Mas seguem minoria nas decisões. Minoria nos tribunais. Minoria nos comandos.
O que dói é o silêncio confortável que a acompanha, como se fosse inevitável. Como se não houvesse nomes extremamente qualificados. Como se a cadeira estivesse destinada de fábrica a repetir o padrão.
Pra aliviar o estômago: Stranger Things enfim está de voltanod em sua temporada final...
Eu, que já adoro um portal pro mundo invertido, percebi que a série anda mais documental do que ficção. Os monstros saem do chão; os nossos, do Congresso. As crianças lutam contra forças invisíveis; nós lutamos contra forças visíveis que fingem ser invisíveis. O perigo ronda a cidade deles; o perigo ronda a história do Brasil.
A diferença é que, em Hawkins, quando o bicho pega, todo mundo se junta.
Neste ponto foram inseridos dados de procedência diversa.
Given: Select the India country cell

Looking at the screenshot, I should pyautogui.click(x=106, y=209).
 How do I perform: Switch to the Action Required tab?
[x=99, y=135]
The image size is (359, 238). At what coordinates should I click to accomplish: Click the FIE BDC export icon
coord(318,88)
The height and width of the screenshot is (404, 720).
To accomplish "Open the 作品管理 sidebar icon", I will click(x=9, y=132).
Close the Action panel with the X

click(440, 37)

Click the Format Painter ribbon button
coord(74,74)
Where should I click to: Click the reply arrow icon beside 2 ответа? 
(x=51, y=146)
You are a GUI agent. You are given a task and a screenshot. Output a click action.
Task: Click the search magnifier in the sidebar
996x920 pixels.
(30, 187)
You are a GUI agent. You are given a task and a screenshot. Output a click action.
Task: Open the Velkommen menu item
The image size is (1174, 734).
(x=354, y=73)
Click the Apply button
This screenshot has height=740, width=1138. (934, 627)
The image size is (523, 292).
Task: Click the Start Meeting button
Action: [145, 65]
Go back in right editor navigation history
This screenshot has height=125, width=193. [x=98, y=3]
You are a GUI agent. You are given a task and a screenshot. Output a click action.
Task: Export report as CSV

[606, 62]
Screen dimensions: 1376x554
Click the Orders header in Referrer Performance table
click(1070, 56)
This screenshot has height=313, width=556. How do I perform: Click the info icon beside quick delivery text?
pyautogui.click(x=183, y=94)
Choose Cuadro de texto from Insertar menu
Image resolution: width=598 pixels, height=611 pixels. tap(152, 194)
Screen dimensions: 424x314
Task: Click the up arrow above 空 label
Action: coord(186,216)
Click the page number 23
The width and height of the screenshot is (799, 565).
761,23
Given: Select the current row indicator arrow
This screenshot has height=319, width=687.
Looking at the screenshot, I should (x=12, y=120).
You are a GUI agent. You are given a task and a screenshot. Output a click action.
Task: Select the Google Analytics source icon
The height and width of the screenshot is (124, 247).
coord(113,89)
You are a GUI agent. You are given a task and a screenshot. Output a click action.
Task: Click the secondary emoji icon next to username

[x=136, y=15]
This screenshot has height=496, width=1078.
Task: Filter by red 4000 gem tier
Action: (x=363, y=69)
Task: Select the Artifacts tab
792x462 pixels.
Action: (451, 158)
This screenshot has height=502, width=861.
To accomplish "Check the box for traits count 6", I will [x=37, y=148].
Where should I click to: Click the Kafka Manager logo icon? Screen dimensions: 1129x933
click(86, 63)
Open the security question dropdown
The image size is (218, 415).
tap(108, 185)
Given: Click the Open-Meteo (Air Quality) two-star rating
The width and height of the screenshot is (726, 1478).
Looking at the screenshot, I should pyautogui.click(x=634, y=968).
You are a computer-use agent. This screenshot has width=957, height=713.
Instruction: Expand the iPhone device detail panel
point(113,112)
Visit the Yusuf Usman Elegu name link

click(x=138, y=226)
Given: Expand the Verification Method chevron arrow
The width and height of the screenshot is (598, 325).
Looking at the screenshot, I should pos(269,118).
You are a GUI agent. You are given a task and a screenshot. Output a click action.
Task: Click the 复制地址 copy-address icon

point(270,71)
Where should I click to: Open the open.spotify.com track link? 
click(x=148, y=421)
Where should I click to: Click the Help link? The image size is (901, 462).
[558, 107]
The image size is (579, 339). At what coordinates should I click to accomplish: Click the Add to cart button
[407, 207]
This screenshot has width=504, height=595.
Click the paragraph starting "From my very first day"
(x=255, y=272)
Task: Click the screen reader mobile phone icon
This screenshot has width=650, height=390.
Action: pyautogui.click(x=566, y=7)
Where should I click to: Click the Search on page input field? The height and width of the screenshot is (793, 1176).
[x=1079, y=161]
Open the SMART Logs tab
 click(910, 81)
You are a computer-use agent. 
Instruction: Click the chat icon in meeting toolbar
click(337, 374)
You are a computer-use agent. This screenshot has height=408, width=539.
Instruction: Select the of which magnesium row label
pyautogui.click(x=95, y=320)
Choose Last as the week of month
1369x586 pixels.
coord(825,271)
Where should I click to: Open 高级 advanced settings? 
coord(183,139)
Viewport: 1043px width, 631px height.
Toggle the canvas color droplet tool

Aqui, quando o bicho pega, alguns pedem “moderação”, outros fazem textão, e a maioria finge que não viu.
E eu fico lembrando das empreendedoras que conheço — mulheres que conseguem criar um negócio com menos apoio do que um Demogorgon recebe em CGI. Mulheres negras que ocupam o mundo do próprio jeito, que dobram realidade no meio do caminho, que criam soluções onde antes só havia muro. Mulheres que deveriam estar nas cadeiras de poder e não apenas nas vitrines comemorativas de novembro.
A verdade é que o Brasil adora celebrar datas, mas tem dificuldade de celebrar pessoas. Institui feriado da Consciência Negra, mas estranha quando uma mulher negra é indicada pra algo grande demais. Celebra o empreendedorismo feminino, mas tem calafrios quando a mulher começa a decidir política pública.
É como se dissesse: “você pode tudo desde que fique exatamente onde eu acho confortável”. Pois eu não fico confortável. E não acho que você fique também…
Então que venha Stranger Things — ao menos lá, quando o mundo vira do avesso, existe chance de vitória. Aqui, a vitória só virá quando as comemorações deixarem de ser estético-intencionais e passarem a ser estruturais.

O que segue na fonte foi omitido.